※これから書く文章は、平洲椿保存会会長の山口邦彦氏が、 米沢御堀端史跡保存会の会報である「懐風 第四十四号」という 冊子に寄稿したものをすべてそのまま引用したものです。
三、認定登録までの経緯
1、 平成二十九年五月、米沢市関根の普門院の椿は、鷹山公と平洲師に由縁があり、歴史と由緒の深い古木ながら学術的・品種的に不確実ではないか?それが明らかになれば、広く社会に名乗り出ることが出きるのではないか?と調査を開始し、更に新潟大学理学部の元教授・石澤進博士(植物分類学・椿学の権威)に鑑定を仰いだところ、日本ツバキ協会(東京都)には未登録の種(しゅ)である事が判明した。

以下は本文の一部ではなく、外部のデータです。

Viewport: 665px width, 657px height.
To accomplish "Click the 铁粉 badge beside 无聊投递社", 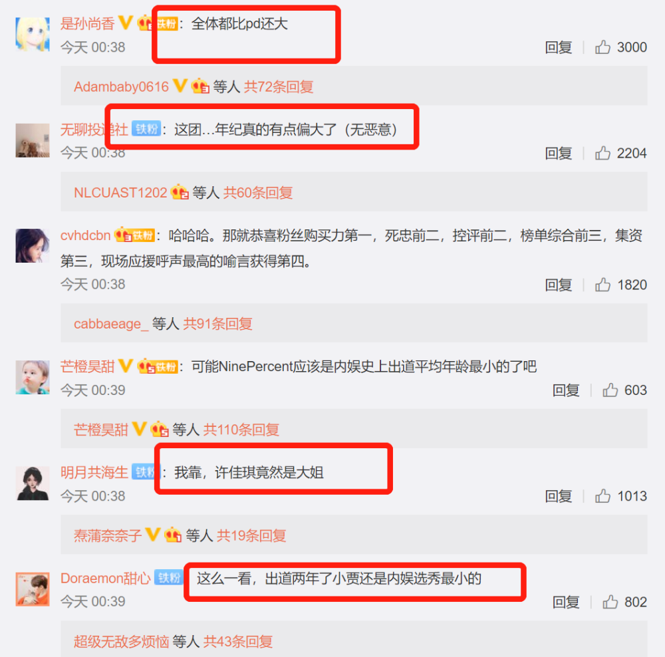I will click(146, 128).
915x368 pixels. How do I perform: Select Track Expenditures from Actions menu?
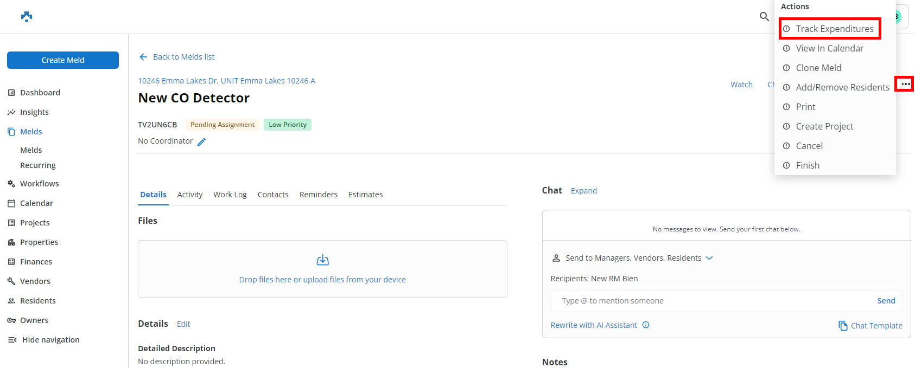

2、 同年六月、石澤博士が登録を目指し論文作成に着手すると同時に、山口は、登録申請には多数の標本木が必要であることと普及のために、挿し木による増殖を開始した。
3、 同年九月、四百本の増殖に成功したことからその資料と論文を、石澤博士の論文に加えて提出の最終段階に入った。
4、 同年十月、当該椿を米沢市のシンボルツリーに資料を揃えて推挙し認定された。
5、 論文が完成間近の平成三十年一月、石澤博士が御逝去(享年八十四才)なされた。
6、 同年五月、新潟県立植物園の種(しゅ)保存推進員の久原氏を頼り、論文の整理と日本ツバキ協会への品種登録手続きについてご指導を仰いだ。
7、 同年八月、完成した論文と共に、品種登録申請を様式に沿って提出。この際、日本ツバキ協会より、「優秀古木ツバキ登録」の制度の存在を教示され、勧奨を受けたので併せて申請をした。二通りの、かなり厳密な申請書に欠くことを許されない映像・写真は全て普門院当代の高橋有子氏が撮影されたものを提出させていただいた。
8、 平成三十年九月、品種名「平洲椿」、同時に「優秀古木ツバキ第十号」(当年度第一号、東北第一号)として、日本ツバキ協会に認定登録された。追って本年度中に会報での告知と「ツバキ・サザンカ図鑑」にも掲載される見通しです。尚、この事はトピックとして米澤新聞社はもとより、山形新聞全県版、新潟日報全県版にも掲載されました。
9、 平成三十年十一月五日、日本ツバキ協会発布の当該椿の認定書の伝達式が、中川米沢市長と協会理事代理山口により、米沢市役所において行われました。